Yet it is at such a time with Jesus approaching his own death, 'knowing His time had come,' that He allows a moment of joy to punctuate the pervading gloom. We observe a huge gathering of people, pressing in on him, laying down cloaks and palm branches as he approaches Jerusalem; loudly proclaiming him to be the Son of David, the expected Messiah.
Unusually, Jesus accepts this adulation and His response to the Pharisees who asked that He rebuke the crowd is, "I tell you, if they remain silent, the very stones will cry out." Why does he say this? Perhaps he was able to see beyond His imminent passion and heard in the praise of the people a prophetic anticipation of His resurrection and ascension and his triumphant entry into heaven. The consummation at the end of the age when He would return to the Jerusalem and set up His everlasting kingdom. The defiant conviction that death would not not have the last word!
So, in this Palm Sunday narrative there is perhaps a lesson for us all and a message to us at this extra ordinary time in the life of our nation and our world. If there is, it is that we can find echoes of resurrection life ourselves, in these most difficult of situations. It might be in the generosity that such times can foster in us and others or our appreciation of our loved ones, our friends and family. Our thankfulness to those who are working tirelessly to overcome this crisis and work with us and for us through it.
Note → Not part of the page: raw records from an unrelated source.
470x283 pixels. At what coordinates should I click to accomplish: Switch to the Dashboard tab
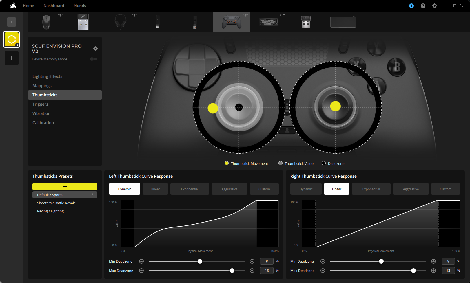[x=54, y=6]
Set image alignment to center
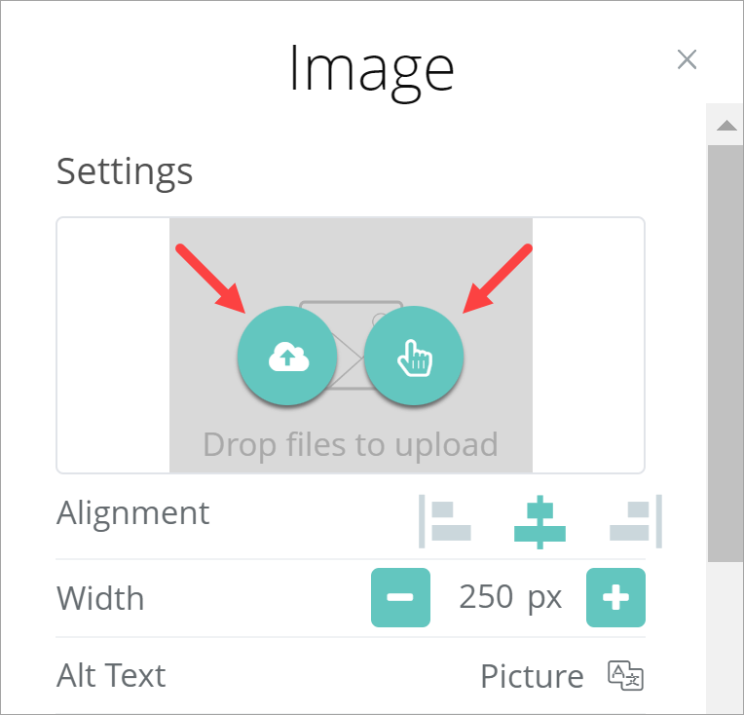 coord(540,520)
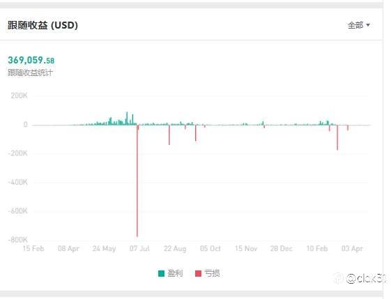The height and width of the screenshot is (299, 391).
Task: Click the largest red loss bar near 07 Jul
Action: pyautogui.click(x=137, y=181)
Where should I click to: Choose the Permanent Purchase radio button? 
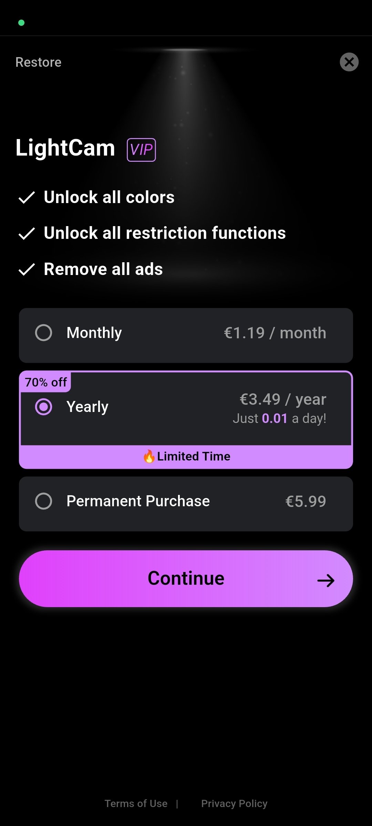pos(44,501)
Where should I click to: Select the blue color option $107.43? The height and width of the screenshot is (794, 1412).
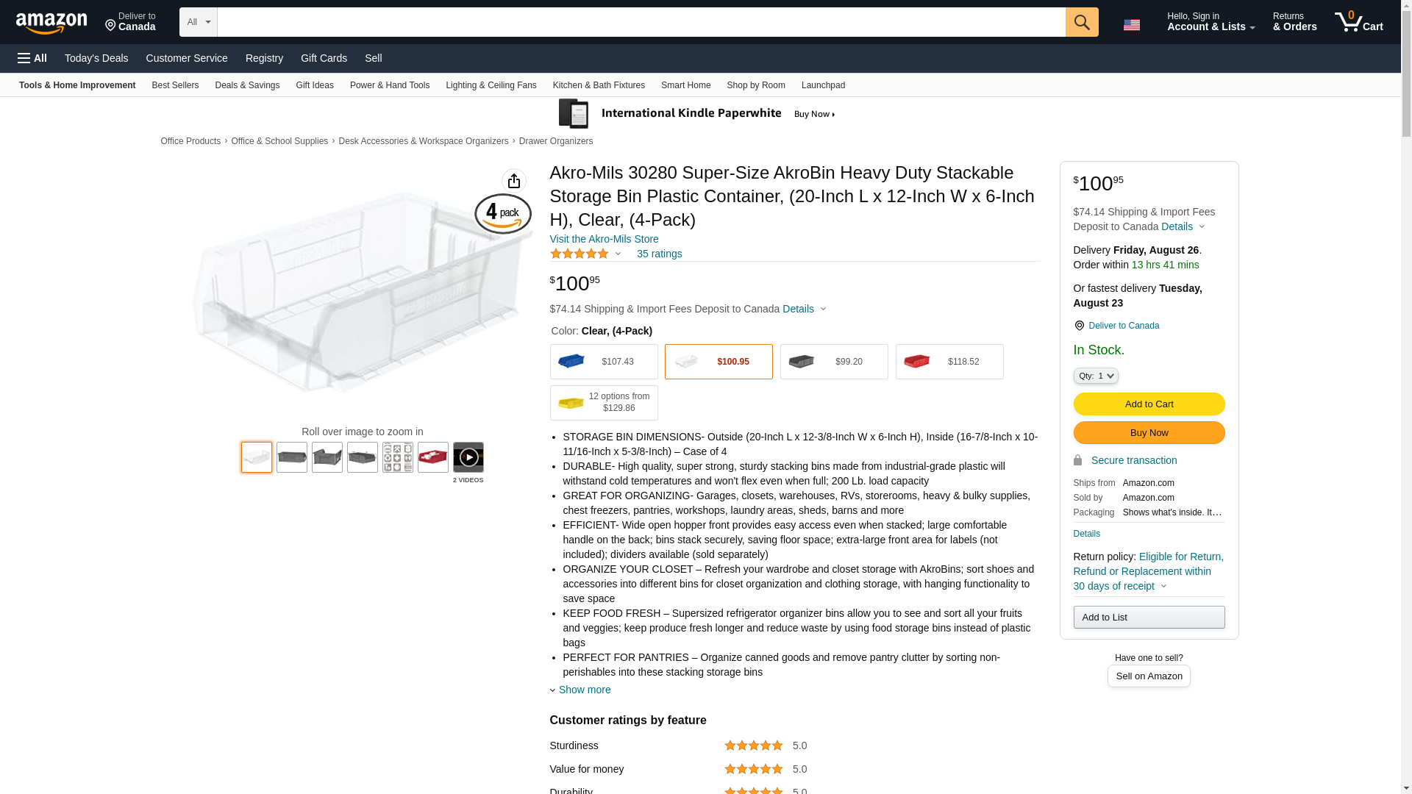[603, 362]
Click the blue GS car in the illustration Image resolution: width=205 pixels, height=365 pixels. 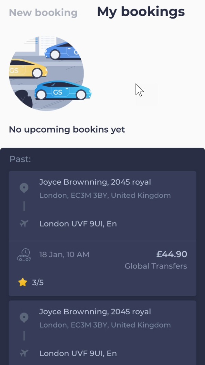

You may, like many around the country last night have stood on your doorstep to applaud NHS staff, shop workers, the emergency services, refuse collectors, postmen and teachers, who continue to serve us during this time at great personal risk to themselves.
Just as in Jesus' day, moments like this can bring out the best (and the worst) in people. May God help us always to rejoice with those who rejoice and weep with those who weep, to celebrate the goodness that is being demonstrated all around us whilst bearing with the shortcomings of the weak.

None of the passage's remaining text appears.